#### TASKS TO PERFORM:
a) Translate this sentence from the BECE malpractice report into French: "To unravel the rot in the BECE, the investigative platform GhProbe embarked on a quest to expose the systematic nature of BECE malpractices."
b) According to the BECE malpractice report, how many registered candidates did the Derby Avenue R.C. Basic School examination center have in total?
c) From the BECE malpractice report, quote the part that opens with the words containing "Incidents of examination" and closes with "of the BECE.".

#### EXCERPT PROVIDED:
--- start ---
Full report: Dark world of BECE; GES officials compromise tests’ integrity

A few metres away from the shores of the James Town beaches of Accra, the capital city of Ghana, lies the scene that hosts arguably the most disturbing organized crime that involves some staff of the Ghana Education Service (GES) and pupils sitting for the 2025 Basic Education Certificate Examination (BECE), organized by the West African Examinations Council (WAEC).

Incidents of examination malpractice are recorded every year, resulting in the cancellation of some subjects, entire results or withholding of results of some candidates; as well as arrest of officials who flout examination rules to compromise the integrity of the BECE.

To unravel the rot in the BECE, the investigative platform GhProbe embarked on a quest to expose the systematic nature of BECE malpractices.

Francisca Enchill takes you into the DARK WORLD OF BECE to expose how some GES officials compromised tests’ integrity at some randomly selected exam centers in the Greater Accra Region under the guise of helping children to pass at all costs.

The team conducted its investigations at Derby Avenue R.C. Basic School and St. George’s Anglican Basic School, which hosted 14 schools with total registered candidates numbering 415, to understand the circumstances that account for undetected examination malpractices that are becoming an acceptable norm in Ghana.

Profile of the examination centers

Derby Avenue R.C. Basic School examination center hosted Adormens Junior High School, Amamomo Junior High, Ayalolo 1&2 Junior High School, Derby Avenue R.C. Basic School, Agape Mighty Trinity Academy, Paulina’s Queensland School and Bethel ECG Preparatory School with a total of 235 registered candidates.

St. George’s Anglican Basic School examination center also hosted seven schools, namely Darius Preparatory/JHS, Redeemed King of Glory International School, Varsden Royale Complex School and Edegray Memorial School.

The rest were Zion Academy, St. George’s Anglican Basic School and Mamprobi E.P. Basic School, all of which presented a total of 180 registered candidates.

Findings
The investigation found evidence of institutionalized examination malpractices perpetrated in the manner of an organized crime for financial gains by some staff members of the various hierarchies of the GES mandated to supervise the examination.

The investigations found that the cabal comprised examination supervisors and their deputies, head teachers, invigilators, teachers and – in some instances – School Improvement Support Officers (SISOs), as well as the candidates who are the beneficiaries of the crime; all ensuring that the candidates pass every single subject through no effort of theirs.
--- end ---
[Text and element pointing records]
--- start ---
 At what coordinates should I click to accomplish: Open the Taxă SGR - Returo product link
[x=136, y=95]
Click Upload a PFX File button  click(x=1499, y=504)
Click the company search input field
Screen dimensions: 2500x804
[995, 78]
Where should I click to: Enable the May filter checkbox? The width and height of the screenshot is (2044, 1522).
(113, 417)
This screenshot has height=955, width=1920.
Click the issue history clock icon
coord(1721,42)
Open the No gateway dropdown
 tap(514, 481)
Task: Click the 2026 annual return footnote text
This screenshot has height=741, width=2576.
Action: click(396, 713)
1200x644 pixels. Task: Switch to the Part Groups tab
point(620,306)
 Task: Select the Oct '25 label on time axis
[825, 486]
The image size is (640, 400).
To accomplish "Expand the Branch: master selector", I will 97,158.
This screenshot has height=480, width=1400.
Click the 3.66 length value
--- end ---
#### SOLUTIONS TO THE TASKS:
a) Pour mettre au jour la pourriture qui ronge le BECE, la plateforme d'investigation GhProbe s'est lancée dans une quête visant à révéler la nature systématique des fraudes au BECE.

b) 235 registered candidates.

c)
Incidents of examination malpractice are recorded every year, resulting in the cancellation of some subjects, entire results or withholding of results of some candidates; as well as arrest of officials who flout examination rules to compromise the integrity of the BECE.